En su anuncio del 17 de diciembre sobre el inicio de negociaciones para restablecer relaciones diplomáticas plenas con Cuba, Obama dijo que uno de los principales propósitos de su nueva política hacia la isla es ayudar a conectar al pueblo cubano con el resto del mundo. Con ese objetivo, Washington eliminará varias regulaciones que impedían a las empresas estadounidenses exportar teléfonos inteligentes, software de Internet, y otros equipos de telecomunicaciones, dijo.

Pero a juzgar por lo que me dicen varios visitantes que acaban de regresar de la isla, hay razones para ser escépticos de que el régimen permita que esto suceda. Cuba tiene la tasa de penetración de Internet más baja de América latina, y una de las más bajas del mundo. Solo el 5% de los cubanos tiene acceso a Internet sin restricciones, según la organización Freedom House.

El régimen cubano viene afirmado que no puede expandir Internet debido al embargo comercial de EEUU. Según el Gobierno, la penetración de Internet es del 25,7%, pero la mayor parte consiste en un sistema de "Intranet” censurado, para correos electrónicos domésticos, una versión del gobierno de Wikipedia y sitios web cubanos simpatizantes del régimen. Además, el único proveedor de servicios es el gobierno.

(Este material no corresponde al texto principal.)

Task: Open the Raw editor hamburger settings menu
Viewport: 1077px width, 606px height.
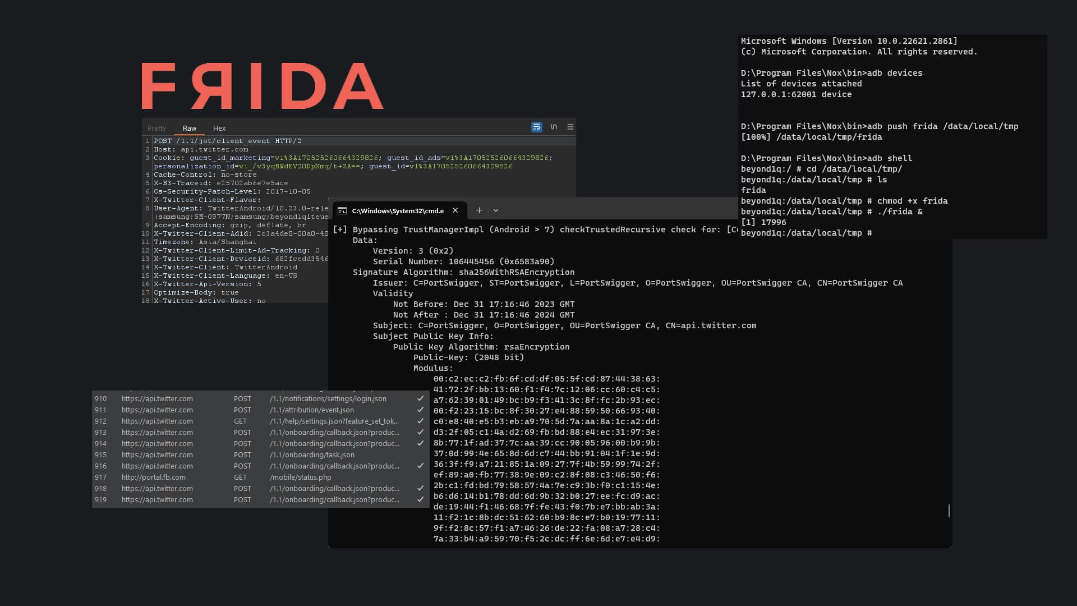Action: pos(570,127)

Rubens Barbosa, ex embajador de Brasil en Washington y Londres, afirma que es muy poco probable que el gobierno cubano permita una mayor penetración de Internet. Al regresar de una visita a La Habana, Barbosa me dijo que "lo primero que llama la atención es la resignación de la población ante sus limitadas condiciones de vida”.

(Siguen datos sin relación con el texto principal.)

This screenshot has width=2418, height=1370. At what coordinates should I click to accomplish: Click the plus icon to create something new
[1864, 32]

"Hay escasez de alimentos y de casi todo lo demás, de servicios, de transporte, de vivienda, con hasta tres generaciones de una misma familia compartiendo pequeños apartamentos en edificios precarios”, dice Barbosa. En cuanto a las negociaciones con Estados Unidos, Barbosa dice que "Cuba sólo permitirá el aumento de las inversiones extranjeras en aquellas áreas en las que el Gobierno está interesado, que son el turismo, el petróleo, las energías renovables, la biotecnología y los alimentos”. Ampliar el acceso a Internet no está en la lista.

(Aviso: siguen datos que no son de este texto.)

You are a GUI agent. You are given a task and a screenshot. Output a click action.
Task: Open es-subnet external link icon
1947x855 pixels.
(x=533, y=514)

Mi opinión: Si Obama realmente quiere cumplir con su promesa de iniciar un proceso de cambios en la isla, debería colocar el aumento de exportaciones de teléfonos inteligentes y tecnología de Internet en el centro de su agenda de negociaciones con La Habana. Ni una embajada, ni un millón de turistas estadounidenses, ni una avalancha de exportaciones De materiales de construcción, ayudarán a sacar al pueblo cubano de su encierro, y de su atraso. Millones de turistas extranjeros -incluyendo canadienses y europeos- han visitado la isla en años recientes, y casi todo el mundo negocia con Cuba sin problemas, sin que haya ayudado a ampliar las libertades fundamentales o sacar a la isla de su pobreza crónica.

En las próximas negociaciones, Washington debería centrarse en Internet. Y si Cuba no quiere hablar del tema, Estados Unidos y los países latinoamericanos deberían denunciar a una dictadura militar a la que ya se le acabaron las excusas para seguir prohibiendo el acceso a Internet en la isla.